Chicago - A message from the station manager

No Hugs On The CTA

By Scott Buckner

In a recent contribution to Jargon Chicago, former non-Chicagoan Amber Hussung writes a short essay on the state of morning-commute CTA passengers. “Before I moved to Chicago, a friend from Boston told me that people make a point of looking as miserable as possible on public transportation,” she writes. “I never really believed it. But then I rode the CTA everyday and saw it for myself.”
Not content to let folks like Bob Geldof and the late Fred Rogers corner the market on volunteering helpful ways to improve the world, Hussung closes her essay thusly: “So I propose this: Start a conversation with a complete stranger on the CTA today. After all, it’s an easy way to pass the time, and, slowly but surely, we can bring pleasant back to the commute.”
Silly girl.
Bring pleasant “back” to the commute? I was raised in Chicago, and I’ve had countless encounters with the CTA. Commutes have never been a pleasant undertaking. Not even during the 1960s, when everyone was on dope and had an actual reason to be pleasant. Really, the only commute that remotely resembles the common definition of pleasant would be the Friday evening ride out of the city into Northwest Indiana on the South Shore Line. That’s because a fair percentage of the riders are hooched up.

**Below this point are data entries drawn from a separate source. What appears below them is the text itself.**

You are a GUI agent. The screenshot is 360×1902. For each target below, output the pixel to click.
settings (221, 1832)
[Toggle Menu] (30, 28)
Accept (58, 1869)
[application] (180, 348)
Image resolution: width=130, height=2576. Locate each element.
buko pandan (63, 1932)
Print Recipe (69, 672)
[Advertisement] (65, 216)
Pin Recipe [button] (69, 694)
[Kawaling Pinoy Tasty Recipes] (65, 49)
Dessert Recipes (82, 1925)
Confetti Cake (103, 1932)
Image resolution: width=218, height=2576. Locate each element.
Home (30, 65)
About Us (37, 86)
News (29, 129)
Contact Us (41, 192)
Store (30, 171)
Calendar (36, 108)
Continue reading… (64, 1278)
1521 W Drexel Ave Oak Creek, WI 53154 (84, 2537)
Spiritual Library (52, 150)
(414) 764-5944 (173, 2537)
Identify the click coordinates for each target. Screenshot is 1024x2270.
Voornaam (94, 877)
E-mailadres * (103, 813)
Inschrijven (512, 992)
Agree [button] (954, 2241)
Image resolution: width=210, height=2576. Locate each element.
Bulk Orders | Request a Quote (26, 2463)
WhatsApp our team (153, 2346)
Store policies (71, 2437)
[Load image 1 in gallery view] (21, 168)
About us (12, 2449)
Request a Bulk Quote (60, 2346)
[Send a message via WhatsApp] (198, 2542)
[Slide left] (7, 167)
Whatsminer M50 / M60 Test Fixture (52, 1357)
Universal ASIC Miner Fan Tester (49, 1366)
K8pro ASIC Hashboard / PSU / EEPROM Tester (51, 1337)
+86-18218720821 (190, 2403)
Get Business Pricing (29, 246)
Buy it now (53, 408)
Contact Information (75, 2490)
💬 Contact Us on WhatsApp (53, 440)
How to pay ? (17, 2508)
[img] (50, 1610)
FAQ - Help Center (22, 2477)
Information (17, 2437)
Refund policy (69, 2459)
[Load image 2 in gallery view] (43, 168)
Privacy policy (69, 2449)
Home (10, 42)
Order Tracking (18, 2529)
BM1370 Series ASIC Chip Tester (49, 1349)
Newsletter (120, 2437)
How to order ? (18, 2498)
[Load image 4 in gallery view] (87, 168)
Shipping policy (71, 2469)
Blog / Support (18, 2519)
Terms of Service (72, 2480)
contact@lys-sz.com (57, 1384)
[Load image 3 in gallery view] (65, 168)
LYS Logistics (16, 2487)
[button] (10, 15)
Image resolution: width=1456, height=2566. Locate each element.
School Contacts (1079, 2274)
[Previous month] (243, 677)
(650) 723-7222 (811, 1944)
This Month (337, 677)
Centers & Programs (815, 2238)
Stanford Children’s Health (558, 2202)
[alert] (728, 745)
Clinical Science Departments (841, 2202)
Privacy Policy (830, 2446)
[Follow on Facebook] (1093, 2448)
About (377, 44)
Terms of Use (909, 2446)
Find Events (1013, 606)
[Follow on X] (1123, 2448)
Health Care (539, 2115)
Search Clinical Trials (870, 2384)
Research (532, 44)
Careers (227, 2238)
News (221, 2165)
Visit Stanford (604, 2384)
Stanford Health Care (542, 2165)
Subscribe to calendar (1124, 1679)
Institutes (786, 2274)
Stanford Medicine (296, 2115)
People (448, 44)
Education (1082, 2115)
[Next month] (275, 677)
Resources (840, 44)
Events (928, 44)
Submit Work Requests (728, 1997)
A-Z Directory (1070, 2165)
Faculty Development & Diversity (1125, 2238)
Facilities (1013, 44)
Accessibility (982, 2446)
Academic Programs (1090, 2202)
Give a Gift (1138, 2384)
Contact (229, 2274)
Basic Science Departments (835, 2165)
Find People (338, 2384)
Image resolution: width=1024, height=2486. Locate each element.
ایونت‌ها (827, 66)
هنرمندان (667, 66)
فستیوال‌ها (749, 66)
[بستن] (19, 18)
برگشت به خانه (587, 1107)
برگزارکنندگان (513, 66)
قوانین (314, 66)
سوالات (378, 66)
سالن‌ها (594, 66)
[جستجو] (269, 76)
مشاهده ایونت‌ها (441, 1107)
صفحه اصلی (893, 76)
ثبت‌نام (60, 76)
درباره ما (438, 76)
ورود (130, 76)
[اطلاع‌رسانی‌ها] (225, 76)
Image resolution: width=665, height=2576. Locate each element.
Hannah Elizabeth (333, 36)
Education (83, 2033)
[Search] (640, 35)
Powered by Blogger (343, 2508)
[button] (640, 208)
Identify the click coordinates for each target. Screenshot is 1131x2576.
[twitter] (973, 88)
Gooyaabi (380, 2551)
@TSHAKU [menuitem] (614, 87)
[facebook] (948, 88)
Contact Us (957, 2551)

As Hussung accurately observes, “There are unwritten rules of the city, circumstances and behavior that aren’t questioned and are, perhaps, not even noticed.” This is true in Chicago or any other major metropolitan burg where anyone has free access to all manner of illegal weaponry. This is why unquestioned circumstances and behaviors were invented in the first place. It’s called self-preservation. Contrary to what Chicago writers who are *still* whining about Marshall Field’s might say, Chicago is not a town of friendly, happy people. Of course, we’re friendly once we know you; anything other than that most always involves a tip, a commission, alcohol, or a patronage job. Really, we’re no friendlier than the people of New York City. They’re just able to get away with being openly hostile to the world because, quite honestly, everyone there just scares the living shit out of you.
True, there’s a difference between casual eye contact and the piercing stare of a psychopath, but who determines where that line in the sand really lies? When the person next to you might be on the lam from Cook County Jail, most of us would rather not press our luck, especially in a confined space. Start a conversation with a complete stranger on the CTA today, my ass. Nothing rewards social experimentation like finding yourself lying on the floor of the bus trying to keep your innards from spilling out a gaping belly wound.
However, the greatest act of self-preservation for most people, if given the choice, would be to avoid the CTA and their sullen commuting brethren completely. This is especially true in the winter, when the CTA is a reminder of what commuting by immigrant boat was like. If the constant threat of lice, someone vomiting on your shoes, and whatever lung fungus everyone’s hacking up doesn’t put a chill in your day, nothing will. But this choice isn’t available to most of us, so riding CTA is a daily reminder of the great divide between the haves and have-nots. If we had enough money or an expense account, we’d take a cab. If we had a chauffeur, we’d have someone drive us. If we had a job closer to the train station, we’d laugh in the face of the danger from being impaled by falling skyscraper icicles and walk.
But there’s a much simpler reason everyone riding the CTA looks so miserable: We are miserable, because half of us are just too damn tired, and the other half is hung over. When you’re lugging around baggage like that all day, the earbuds of an iPod is a natural and acceptable defense. Besides, if you can pull off looking miserable or dangerous enough, nobody will sit next to you, and you can use the vacant seat to stretch out.
Living in the city, there’s just some things you learn. And when you learn, you live to ride another day. It’s our own Circle of Life thing.
When Scott Buckner isn’t riding the rails, he’s watching a lot of TV.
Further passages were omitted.